* Exercise details *
Print, word for word, the stretch of the fishing forum thread below from "## poolie (Apr" through "fender66 (Apr 4, 2011)".

─── Passage for review ───

And which members chose "ban me yesterday' NO WORMS FOR YOU!!!!! Also all ban Ahab supporters are urged to add my ban ahab smiley to their signature hosted at https://www.jdbaits.com/banahab.gif
thanks!


----------



## Captain Ahab (Apr 4, 2011)

I added mine!


----------



## bearsphan3.14 (Apr 4, 2011)

This thread was entertaining, but bored on a Sunday? :-k


----------



## poolie (Apr 4, 2011)

Being aware of his reputation as a trouble maker, I still think we should keep BA around. He cooks a mean looking pizza.


----------



## fender66 (Apr 4, 2011)

I don't think I want to ban any of you.....This thread has brightened my day. (Goes to show how crappy my day has been!)

However....neither of you can post in any other thread except this one from here on out. :LOL2:


----------



## S&amp;MFISH (Apr 4, 2011)

No vote from me. I'm like the Swiss on this one,NEUTRAL. So, does that mean I get worms from both of you?


----------



## BassAddict (Apr 4, 2011)

S&MFISH said:


> So, does that mean I get worms from both of you?



Believe me the type of worms Ahab has you DO NOT want!!!


----------



## S&amp;MFISH (Apr 4, 2011)

BassAddict said:


> S&MFISH said:
> 
> 
> > So, does that mean I get worms from both of you?
> ...




I'll take your word for it,and retract my last question.

─── Material provided ───

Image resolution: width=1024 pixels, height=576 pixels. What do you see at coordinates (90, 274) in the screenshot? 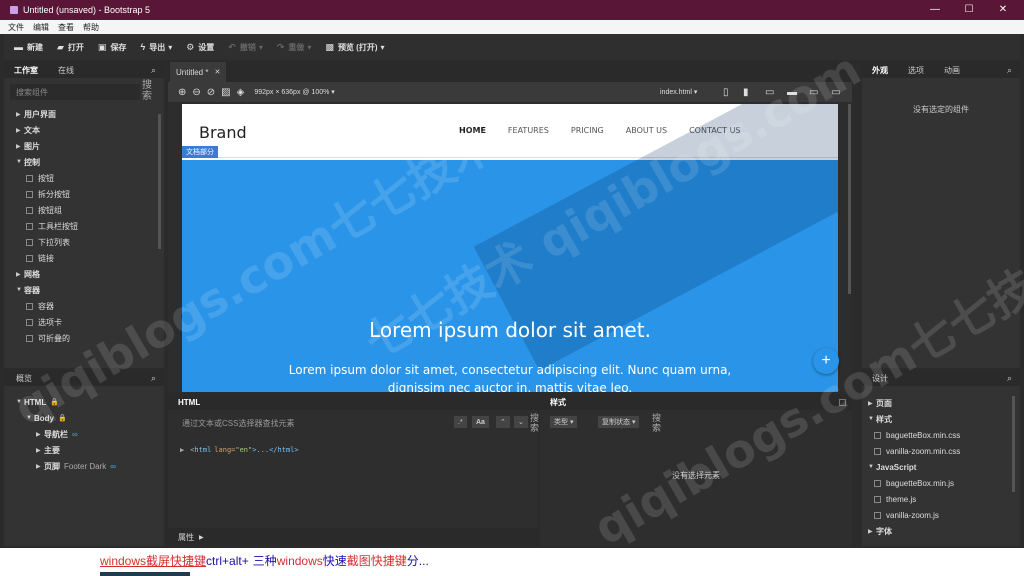
I see `tree-item: ▶ 网格` at bounding box center [90, 274].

───

* Response to this task *
## poolie (Apr 4, 2011)

Being aware of his reputation as a trouble maker, I still think we should keep BA around. He cooks a mean looking pizza.


----------



## fender66 (Apr 4, 2011)